* [TASK BRIEF]: Every line below from the one containing "This screenshot has width=1374, height=868." through the one containing "Open the 123/2021/NĐ-CP hyperlink" must be transcribed exactly. Omit all lines outside that stretch.

[[ SOURCE MATERIAL open ]]

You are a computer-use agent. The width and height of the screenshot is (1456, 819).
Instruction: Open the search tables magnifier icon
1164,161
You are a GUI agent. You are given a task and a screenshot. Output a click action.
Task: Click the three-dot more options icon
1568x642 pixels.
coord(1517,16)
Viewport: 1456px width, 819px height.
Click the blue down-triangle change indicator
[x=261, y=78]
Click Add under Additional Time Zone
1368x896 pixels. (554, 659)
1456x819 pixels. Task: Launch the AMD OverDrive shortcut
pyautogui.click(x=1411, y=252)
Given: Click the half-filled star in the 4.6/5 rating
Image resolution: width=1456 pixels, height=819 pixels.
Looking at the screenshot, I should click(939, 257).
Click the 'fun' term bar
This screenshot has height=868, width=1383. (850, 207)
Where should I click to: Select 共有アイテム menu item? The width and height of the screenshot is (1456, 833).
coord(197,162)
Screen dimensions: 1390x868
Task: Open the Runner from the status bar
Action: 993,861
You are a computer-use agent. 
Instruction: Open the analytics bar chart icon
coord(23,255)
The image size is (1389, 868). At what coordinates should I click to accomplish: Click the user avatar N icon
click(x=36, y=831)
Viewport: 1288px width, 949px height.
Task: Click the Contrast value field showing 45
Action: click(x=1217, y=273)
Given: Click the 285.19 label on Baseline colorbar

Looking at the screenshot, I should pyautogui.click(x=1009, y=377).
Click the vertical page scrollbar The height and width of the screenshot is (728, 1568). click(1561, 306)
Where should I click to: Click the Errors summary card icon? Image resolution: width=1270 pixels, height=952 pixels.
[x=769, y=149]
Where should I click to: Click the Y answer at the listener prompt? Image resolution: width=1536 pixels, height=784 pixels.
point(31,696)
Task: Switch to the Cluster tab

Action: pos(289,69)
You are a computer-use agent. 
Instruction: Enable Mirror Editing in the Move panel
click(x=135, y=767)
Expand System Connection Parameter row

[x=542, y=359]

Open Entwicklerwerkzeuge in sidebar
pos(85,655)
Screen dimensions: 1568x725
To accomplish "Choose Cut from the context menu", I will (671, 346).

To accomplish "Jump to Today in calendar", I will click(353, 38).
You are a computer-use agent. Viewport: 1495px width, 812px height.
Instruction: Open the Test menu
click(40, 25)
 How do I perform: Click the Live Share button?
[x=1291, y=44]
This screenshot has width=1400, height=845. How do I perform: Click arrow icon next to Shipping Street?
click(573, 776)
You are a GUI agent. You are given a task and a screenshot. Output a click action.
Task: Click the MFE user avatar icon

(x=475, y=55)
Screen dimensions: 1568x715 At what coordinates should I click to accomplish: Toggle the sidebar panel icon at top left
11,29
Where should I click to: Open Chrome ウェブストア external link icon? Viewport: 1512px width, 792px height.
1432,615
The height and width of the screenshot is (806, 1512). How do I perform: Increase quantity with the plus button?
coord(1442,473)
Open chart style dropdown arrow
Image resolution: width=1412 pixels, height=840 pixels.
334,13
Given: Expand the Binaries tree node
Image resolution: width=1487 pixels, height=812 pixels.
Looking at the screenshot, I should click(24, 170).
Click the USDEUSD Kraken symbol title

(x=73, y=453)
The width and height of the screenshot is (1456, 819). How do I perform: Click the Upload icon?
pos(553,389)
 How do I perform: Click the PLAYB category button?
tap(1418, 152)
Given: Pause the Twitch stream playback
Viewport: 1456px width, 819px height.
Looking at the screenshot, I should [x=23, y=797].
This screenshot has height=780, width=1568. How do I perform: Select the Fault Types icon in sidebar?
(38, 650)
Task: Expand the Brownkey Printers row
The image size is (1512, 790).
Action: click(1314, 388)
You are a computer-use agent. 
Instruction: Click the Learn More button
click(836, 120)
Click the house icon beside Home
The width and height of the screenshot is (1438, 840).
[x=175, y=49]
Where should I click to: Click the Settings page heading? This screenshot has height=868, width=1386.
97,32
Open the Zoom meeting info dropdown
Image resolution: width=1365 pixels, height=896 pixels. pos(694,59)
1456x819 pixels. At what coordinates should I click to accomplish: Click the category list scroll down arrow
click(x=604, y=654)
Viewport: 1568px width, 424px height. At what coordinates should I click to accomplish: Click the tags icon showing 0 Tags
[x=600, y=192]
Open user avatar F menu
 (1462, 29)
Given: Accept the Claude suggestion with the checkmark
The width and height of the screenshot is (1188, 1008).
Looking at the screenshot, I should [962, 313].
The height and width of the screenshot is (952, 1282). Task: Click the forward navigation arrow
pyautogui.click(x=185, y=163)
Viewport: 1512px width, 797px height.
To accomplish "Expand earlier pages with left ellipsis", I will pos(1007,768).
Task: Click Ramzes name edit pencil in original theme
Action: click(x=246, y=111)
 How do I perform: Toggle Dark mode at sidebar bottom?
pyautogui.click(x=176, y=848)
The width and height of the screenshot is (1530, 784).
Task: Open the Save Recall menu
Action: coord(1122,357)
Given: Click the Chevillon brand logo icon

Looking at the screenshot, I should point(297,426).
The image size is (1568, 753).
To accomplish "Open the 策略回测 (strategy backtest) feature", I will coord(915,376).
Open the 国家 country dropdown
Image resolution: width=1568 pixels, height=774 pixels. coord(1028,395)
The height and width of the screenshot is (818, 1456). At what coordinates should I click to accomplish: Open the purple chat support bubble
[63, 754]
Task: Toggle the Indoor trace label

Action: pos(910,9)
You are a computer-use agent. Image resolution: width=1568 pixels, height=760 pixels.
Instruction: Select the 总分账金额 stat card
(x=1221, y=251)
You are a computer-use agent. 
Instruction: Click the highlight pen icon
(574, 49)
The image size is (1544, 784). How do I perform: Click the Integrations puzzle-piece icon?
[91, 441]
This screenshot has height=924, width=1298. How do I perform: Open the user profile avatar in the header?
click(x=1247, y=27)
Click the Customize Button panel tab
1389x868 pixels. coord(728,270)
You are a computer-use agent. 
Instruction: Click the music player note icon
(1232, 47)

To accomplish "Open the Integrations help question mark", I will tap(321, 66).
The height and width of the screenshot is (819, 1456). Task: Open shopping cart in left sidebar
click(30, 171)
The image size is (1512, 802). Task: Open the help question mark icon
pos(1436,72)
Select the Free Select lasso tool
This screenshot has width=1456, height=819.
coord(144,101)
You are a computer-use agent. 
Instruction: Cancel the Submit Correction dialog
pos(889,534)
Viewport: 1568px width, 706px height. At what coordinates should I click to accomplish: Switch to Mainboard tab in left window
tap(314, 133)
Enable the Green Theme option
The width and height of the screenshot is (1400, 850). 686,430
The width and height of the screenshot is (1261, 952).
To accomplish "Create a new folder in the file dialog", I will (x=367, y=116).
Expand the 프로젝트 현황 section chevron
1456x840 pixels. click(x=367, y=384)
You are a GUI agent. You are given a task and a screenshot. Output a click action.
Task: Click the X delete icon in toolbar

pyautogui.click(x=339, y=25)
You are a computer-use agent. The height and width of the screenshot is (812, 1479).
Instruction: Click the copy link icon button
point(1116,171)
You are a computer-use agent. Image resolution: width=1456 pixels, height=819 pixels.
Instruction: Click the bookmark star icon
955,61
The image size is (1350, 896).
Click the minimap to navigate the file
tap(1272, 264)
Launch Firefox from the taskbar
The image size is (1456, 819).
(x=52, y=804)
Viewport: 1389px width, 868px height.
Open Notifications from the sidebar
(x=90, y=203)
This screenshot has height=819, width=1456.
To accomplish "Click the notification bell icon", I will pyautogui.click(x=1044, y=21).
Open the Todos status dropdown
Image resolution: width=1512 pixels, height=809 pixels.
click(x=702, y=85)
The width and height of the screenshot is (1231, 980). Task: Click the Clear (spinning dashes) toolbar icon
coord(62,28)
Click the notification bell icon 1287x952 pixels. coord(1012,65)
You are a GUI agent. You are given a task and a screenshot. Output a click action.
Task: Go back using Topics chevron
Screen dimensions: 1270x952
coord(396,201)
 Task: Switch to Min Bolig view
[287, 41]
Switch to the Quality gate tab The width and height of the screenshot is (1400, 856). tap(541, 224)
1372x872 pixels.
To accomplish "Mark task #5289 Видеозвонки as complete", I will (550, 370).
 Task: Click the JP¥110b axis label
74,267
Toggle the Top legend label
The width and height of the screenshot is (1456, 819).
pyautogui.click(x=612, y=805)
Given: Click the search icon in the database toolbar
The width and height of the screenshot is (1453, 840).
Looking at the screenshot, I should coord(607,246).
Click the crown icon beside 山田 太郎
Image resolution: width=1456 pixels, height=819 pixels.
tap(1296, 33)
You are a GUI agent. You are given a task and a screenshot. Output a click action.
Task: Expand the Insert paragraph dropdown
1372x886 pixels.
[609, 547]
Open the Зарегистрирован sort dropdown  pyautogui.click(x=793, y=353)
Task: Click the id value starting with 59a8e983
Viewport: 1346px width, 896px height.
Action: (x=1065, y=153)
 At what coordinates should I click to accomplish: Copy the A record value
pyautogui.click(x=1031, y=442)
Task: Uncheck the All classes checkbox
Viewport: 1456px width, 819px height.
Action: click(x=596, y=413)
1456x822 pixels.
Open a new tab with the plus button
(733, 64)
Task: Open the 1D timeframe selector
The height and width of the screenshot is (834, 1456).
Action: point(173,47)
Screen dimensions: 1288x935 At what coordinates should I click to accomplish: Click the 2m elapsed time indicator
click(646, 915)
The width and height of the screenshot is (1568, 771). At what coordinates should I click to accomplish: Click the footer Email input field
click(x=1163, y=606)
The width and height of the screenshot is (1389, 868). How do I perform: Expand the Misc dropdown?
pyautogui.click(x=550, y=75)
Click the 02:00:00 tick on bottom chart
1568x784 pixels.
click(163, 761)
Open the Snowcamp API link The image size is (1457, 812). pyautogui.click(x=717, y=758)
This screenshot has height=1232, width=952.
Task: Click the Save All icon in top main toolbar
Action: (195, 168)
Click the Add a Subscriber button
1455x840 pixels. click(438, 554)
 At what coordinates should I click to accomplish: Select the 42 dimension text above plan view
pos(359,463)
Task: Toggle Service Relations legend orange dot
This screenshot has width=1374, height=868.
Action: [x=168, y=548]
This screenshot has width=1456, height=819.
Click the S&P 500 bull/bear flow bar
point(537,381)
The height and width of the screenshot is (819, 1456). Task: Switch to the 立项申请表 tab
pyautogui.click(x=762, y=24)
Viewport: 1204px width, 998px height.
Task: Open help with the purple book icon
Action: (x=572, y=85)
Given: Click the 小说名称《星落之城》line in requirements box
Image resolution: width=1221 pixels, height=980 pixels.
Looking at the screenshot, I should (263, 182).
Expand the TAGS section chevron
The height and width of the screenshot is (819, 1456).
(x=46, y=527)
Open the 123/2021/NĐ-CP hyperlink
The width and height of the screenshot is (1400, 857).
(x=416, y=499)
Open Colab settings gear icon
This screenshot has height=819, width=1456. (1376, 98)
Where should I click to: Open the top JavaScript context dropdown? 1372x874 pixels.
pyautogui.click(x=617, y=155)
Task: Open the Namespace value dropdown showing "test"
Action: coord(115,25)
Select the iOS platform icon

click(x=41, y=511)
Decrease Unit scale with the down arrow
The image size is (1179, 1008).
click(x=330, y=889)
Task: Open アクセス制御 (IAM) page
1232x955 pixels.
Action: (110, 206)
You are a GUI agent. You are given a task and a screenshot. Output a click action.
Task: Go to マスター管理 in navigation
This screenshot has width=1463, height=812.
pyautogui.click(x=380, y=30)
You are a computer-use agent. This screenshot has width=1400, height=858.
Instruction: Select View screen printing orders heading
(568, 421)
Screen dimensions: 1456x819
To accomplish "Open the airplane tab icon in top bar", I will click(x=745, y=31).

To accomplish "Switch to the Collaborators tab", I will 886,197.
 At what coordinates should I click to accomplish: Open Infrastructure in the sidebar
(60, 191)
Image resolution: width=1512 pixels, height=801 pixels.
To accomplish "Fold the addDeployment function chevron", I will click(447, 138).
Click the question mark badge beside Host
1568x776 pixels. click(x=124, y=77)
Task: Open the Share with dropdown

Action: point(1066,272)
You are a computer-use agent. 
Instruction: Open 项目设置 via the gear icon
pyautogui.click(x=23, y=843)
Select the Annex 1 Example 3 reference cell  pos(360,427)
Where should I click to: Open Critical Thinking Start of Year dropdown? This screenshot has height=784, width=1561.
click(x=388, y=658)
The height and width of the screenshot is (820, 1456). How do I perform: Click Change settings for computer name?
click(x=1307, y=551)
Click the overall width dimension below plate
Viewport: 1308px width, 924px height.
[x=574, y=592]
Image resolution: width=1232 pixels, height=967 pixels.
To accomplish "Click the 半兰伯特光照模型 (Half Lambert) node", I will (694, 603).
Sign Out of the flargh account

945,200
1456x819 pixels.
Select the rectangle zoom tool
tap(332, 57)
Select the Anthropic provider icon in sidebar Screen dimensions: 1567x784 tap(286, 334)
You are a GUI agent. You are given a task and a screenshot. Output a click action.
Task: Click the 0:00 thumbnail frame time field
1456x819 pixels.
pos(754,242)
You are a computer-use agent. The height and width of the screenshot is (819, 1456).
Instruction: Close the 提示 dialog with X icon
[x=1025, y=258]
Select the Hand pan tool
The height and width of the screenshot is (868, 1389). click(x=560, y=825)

[[ SOURCE MATERIAL closed ]]

* [RESPONSE TO THE TASK]:
This screenshot has width=1374, height=868.
Action: [x=168, y=548]
This screenshot has width=1456, height=819.
Click the S&P 500 bull/bear flow bar
point(537,381)
The height and width of the screenshot is (819, 1456). Task: Switch to the 立项申请表 tab
pyautogui.click(x=762, y=24)
Viewport: 1204px width, 998px height.
Task: Open help with the purple book icon
Action: (x=572, y=85)
Given: Click the 小说名称《星落之城》line in requirements box
Image resolution: width=1221 pixels, height=980 pixels.
Looking at the screenshot, I should (263, 182).
Expand the TAGS section chevron
The height and width of the screenshot is (819, 1456).
(x=46, y=527)
Open the 123/2021/NĐ-CP hyperlink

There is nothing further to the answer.